____ DATASET CONTENT

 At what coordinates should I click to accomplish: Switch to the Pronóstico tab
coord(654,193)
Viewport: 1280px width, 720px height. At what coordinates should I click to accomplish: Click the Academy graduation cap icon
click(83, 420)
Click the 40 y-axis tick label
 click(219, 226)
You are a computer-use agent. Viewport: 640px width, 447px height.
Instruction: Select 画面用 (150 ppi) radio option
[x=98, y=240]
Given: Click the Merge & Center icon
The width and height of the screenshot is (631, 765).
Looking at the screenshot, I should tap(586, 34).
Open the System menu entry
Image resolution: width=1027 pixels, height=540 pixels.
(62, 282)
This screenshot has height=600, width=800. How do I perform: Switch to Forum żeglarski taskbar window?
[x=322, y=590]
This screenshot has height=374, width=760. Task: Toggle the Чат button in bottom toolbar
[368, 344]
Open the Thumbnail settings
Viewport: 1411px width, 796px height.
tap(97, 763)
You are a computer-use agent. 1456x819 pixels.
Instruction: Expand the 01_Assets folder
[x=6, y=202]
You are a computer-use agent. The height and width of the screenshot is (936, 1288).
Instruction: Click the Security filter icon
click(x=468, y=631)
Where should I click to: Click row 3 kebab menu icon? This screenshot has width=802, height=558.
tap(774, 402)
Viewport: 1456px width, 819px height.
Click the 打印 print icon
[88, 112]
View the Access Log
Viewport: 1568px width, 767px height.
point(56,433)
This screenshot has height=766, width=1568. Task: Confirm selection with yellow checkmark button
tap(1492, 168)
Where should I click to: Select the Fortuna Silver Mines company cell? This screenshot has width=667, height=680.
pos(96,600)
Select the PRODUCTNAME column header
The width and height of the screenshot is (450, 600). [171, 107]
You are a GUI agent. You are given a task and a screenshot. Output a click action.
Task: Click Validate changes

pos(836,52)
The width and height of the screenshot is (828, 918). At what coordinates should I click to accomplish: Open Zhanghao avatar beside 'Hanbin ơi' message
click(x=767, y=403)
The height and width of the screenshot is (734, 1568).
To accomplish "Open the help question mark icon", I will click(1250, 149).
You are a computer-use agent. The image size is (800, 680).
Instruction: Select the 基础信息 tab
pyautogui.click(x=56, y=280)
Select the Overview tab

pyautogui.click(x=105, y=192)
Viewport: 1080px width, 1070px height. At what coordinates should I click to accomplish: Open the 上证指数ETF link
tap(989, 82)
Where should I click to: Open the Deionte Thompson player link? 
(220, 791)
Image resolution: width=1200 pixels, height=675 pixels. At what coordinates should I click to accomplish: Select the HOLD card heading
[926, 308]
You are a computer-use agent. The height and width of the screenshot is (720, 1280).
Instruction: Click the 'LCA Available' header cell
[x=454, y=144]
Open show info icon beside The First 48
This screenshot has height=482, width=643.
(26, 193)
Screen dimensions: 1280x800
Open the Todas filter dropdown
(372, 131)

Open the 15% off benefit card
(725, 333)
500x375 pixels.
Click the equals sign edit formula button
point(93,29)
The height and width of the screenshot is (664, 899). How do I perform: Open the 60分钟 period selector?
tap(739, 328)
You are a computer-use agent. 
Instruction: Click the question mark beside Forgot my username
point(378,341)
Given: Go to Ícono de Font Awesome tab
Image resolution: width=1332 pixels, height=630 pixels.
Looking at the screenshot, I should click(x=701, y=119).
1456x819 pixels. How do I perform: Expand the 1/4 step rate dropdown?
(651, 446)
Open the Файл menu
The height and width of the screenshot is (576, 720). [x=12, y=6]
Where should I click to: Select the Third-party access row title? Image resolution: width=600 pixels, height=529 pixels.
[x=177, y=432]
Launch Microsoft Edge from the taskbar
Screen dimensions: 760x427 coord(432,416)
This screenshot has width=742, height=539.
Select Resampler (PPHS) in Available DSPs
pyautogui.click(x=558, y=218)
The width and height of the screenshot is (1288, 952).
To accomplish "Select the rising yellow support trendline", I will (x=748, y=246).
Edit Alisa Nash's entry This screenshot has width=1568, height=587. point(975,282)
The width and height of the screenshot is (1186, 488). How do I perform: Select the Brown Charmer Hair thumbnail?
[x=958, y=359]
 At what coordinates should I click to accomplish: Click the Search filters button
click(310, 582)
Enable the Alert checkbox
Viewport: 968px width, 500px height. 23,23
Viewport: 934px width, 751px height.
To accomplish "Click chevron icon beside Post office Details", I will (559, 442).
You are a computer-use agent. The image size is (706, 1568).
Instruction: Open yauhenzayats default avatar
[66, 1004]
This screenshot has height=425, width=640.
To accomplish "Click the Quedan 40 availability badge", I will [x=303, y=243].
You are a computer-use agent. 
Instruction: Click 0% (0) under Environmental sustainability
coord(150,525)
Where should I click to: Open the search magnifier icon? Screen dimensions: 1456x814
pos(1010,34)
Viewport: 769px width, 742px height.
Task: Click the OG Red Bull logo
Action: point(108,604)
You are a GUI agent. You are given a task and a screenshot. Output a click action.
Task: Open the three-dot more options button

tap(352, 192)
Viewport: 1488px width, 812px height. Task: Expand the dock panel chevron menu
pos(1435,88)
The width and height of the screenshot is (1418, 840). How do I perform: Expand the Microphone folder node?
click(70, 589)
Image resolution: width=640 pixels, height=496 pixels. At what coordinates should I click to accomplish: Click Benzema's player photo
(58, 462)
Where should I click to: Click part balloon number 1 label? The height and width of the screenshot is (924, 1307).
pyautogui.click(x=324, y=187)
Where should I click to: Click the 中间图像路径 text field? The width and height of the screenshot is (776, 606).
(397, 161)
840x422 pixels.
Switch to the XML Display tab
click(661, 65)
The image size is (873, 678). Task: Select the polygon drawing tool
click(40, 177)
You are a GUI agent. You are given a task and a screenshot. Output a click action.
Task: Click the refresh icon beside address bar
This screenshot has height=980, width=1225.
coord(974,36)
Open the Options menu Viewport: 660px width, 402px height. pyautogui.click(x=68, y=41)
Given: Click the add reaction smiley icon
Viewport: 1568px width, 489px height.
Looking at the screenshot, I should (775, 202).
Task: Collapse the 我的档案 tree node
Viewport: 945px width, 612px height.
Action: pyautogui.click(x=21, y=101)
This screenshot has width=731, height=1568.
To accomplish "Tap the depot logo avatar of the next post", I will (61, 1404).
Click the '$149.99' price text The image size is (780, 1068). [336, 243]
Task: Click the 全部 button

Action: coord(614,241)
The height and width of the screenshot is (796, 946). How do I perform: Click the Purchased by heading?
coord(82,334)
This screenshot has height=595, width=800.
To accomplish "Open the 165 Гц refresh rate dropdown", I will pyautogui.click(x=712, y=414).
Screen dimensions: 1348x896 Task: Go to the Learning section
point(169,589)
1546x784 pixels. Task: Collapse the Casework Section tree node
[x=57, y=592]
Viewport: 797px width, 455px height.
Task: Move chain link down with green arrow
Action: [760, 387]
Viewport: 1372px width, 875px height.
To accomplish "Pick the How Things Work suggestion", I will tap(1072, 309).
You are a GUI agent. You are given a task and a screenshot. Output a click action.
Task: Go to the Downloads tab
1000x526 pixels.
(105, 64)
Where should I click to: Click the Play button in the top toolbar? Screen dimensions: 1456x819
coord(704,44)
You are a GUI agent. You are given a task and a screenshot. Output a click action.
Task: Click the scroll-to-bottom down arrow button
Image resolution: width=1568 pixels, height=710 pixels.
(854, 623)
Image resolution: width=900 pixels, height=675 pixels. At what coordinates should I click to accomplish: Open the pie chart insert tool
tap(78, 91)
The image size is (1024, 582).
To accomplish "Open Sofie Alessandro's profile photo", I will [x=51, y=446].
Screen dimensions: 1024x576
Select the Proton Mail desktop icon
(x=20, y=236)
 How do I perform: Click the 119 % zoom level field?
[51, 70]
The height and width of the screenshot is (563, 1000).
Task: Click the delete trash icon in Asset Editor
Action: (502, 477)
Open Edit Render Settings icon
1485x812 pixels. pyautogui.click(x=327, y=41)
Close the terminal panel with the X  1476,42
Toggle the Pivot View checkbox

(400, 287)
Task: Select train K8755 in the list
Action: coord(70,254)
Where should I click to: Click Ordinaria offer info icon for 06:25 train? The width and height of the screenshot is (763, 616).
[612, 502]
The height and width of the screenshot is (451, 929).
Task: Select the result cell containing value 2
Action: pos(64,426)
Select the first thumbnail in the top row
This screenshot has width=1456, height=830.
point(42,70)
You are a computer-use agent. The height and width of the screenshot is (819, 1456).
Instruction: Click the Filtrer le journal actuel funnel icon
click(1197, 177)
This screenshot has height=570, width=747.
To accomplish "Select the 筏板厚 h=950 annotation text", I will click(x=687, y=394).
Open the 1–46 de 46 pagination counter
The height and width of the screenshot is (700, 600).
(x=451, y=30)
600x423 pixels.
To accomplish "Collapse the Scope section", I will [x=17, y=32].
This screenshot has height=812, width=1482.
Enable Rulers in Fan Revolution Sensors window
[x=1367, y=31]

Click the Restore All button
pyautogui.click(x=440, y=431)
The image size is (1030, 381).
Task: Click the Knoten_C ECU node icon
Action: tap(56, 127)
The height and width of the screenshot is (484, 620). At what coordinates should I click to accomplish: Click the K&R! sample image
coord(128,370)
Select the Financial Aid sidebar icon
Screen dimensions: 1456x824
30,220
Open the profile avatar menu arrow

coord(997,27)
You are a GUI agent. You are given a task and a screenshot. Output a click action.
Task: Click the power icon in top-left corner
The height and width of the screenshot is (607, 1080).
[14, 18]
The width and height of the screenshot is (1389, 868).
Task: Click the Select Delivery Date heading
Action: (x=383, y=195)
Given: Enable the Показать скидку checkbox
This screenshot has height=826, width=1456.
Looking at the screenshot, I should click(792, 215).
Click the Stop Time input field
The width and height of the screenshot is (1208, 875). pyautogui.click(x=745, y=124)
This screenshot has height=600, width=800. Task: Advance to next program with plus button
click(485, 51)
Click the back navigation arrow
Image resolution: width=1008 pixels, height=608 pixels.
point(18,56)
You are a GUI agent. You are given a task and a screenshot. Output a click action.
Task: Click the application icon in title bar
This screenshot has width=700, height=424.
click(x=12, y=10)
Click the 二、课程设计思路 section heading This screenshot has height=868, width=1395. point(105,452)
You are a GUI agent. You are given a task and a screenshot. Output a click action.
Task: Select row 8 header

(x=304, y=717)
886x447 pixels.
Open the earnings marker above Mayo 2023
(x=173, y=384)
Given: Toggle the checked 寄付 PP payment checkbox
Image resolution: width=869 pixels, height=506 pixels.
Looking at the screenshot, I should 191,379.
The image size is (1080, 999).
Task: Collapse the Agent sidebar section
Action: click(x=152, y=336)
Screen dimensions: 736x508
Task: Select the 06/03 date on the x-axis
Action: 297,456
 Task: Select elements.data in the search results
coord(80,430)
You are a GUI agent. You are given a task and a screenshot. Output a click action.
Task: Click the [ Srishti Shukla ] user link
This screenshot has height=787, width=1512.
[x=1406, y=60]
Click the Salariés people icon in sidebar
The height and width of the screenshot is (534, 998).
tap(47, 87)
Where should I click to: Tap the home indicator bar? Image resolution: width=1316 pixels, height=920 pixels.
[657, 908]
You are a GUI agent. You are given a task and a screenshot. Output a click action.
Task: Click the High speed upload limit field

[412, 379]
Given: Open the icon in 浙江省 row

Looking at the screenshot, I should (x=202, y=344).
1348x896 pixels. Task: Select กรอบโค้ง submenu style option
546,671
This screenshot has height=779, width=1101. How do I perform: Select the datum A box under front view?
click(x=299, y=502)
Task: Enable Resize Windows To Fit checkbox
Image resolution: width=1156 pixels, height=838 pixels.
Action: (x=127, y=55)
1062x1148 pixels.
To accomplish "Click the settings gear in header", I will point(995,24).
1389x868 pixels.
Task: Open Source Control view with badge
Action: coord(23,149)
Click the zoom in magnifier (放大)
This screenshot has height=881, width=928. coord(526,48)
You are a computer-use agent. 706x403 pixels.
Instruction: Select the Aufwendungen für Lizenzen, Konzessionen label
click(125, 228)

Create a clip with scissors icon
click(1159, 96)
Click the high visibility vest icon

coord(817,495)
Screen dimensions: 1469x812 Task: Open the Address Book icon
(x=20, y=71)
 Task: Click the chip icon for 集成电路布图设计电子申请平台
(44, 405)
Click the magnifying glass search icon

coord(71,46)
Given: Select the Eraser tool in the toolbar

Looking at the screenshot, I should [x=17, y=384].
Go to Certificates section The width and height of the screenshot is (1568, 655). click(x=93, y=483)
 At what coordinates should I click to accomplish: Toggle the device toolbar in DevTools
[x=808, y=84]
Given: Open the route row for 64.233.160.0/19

________

• WHAT YOU ARE ASKED TO DO:
Copy out the stretch of the material above from the line containing "Where should I click to: Tap" through the line containing "(x=20, y=71)", both lines included, with nothing changed.

• OUTPUT:
Where should I click to: Tap the home indicator bar? Image resolution: width=1316 pixels, height=920 pixels.
[657, 908]
You are a GUI agent. You are given a task and a screenshot. Output a click action.
Task: Click the High speed upload limit field

[412, 379]
Given: Open the icon in 浙江省 row

Looking at the screenshot, I should (x=202, y=344).
1348x896 pixels. Task: Select กรอบโค้ง submenu style option
546,671
This screenshot has height=779, width=1101. How do I perform: Select the datum A box under front view?
click(x=299, y=502)
Task: Enable Resize Windows To Fit checkbox
Image resolution: width=1156 pixels, height=838 pixels.
Action: (x=127, y=55)
1062x1148 pixels.
To accomplish "Click the settings gear in header", I will point(995,24).
1389x868 pixels.
Task: Open Source Control view with badge
Action: coord(23,149)
Click the zoom in magnifier (放大)
This screenshot has height=881, width=928. coord(526,48)
You are a computer-use agent. 706x403 pixels.
Instruction: Select the Aufwendungen für Lizenzen, Konzessionen label
click(125, 228)

Create a clip with scissors icon
click(1159, 96)
Click the high visibility vest icon

coord(817,495)
Screen dimensions: 1469x812 Task: Open the Address Book icon
(x=20, y=71)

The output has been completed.